• [Exercise instructions]:
Return the following lines and nothing else: the one holding "This screenshot has" and all those after it in the records below, unchanged, minus any pictures.

*** Begin section ***

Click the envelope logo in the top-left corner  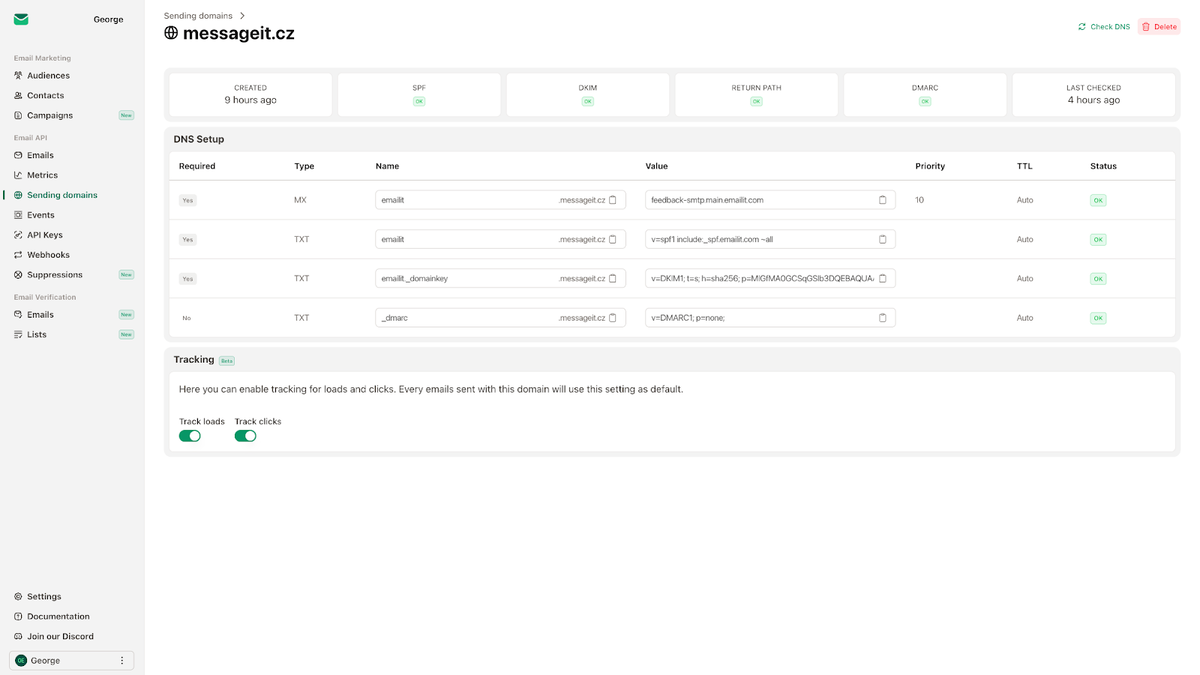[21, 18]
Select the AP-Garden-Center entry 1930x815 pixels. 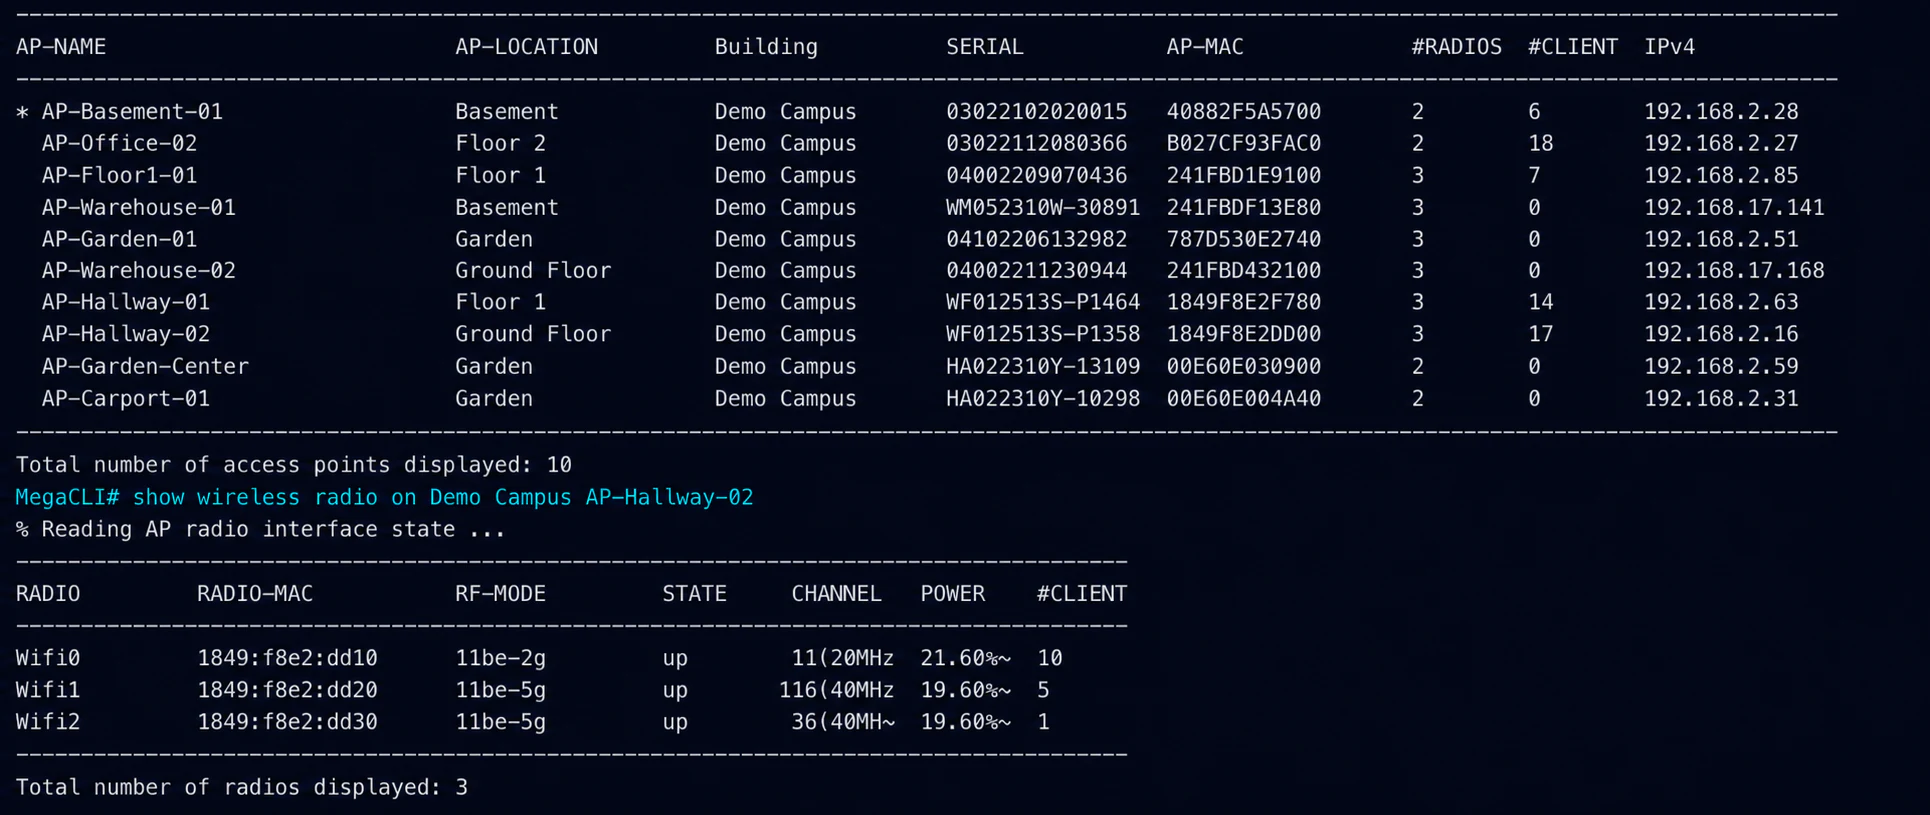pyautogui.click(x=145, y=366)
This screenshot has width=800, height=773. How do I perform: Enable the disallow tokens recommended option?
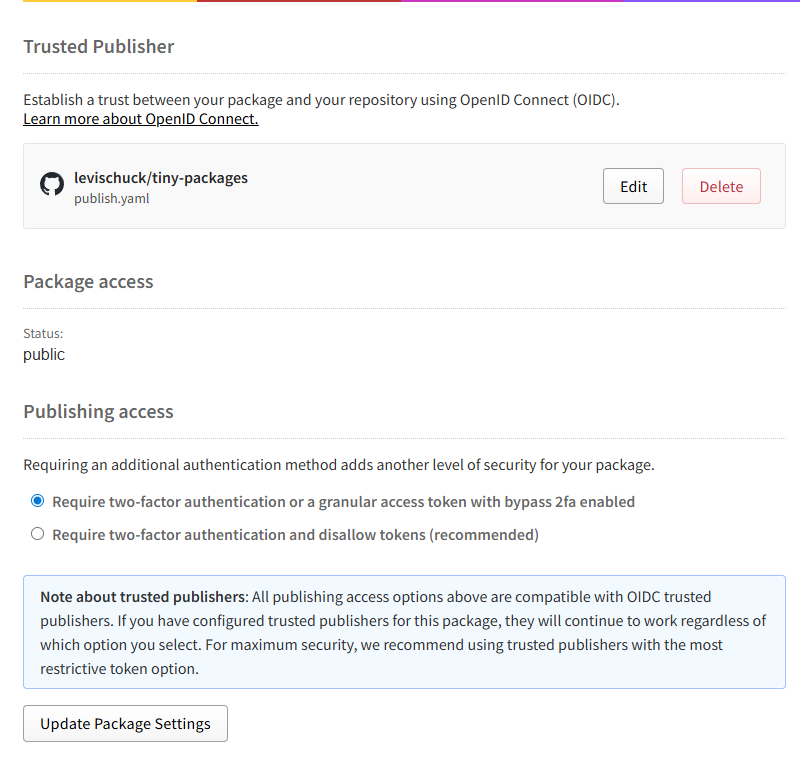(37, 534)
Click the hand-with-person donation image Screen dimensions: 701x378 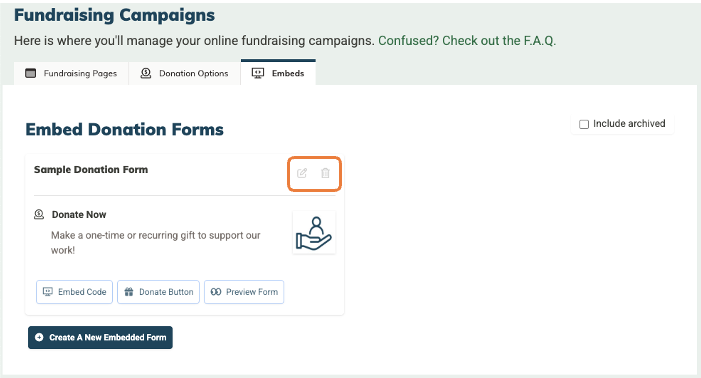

*** End section ***

• [Expected answer]:
This screenshot has width=800, height=773. How do I perform: Enable the disallow tokens recommended option?
(37, 534)
Click the hand-with-person donation image Screen dimensions: 701x378 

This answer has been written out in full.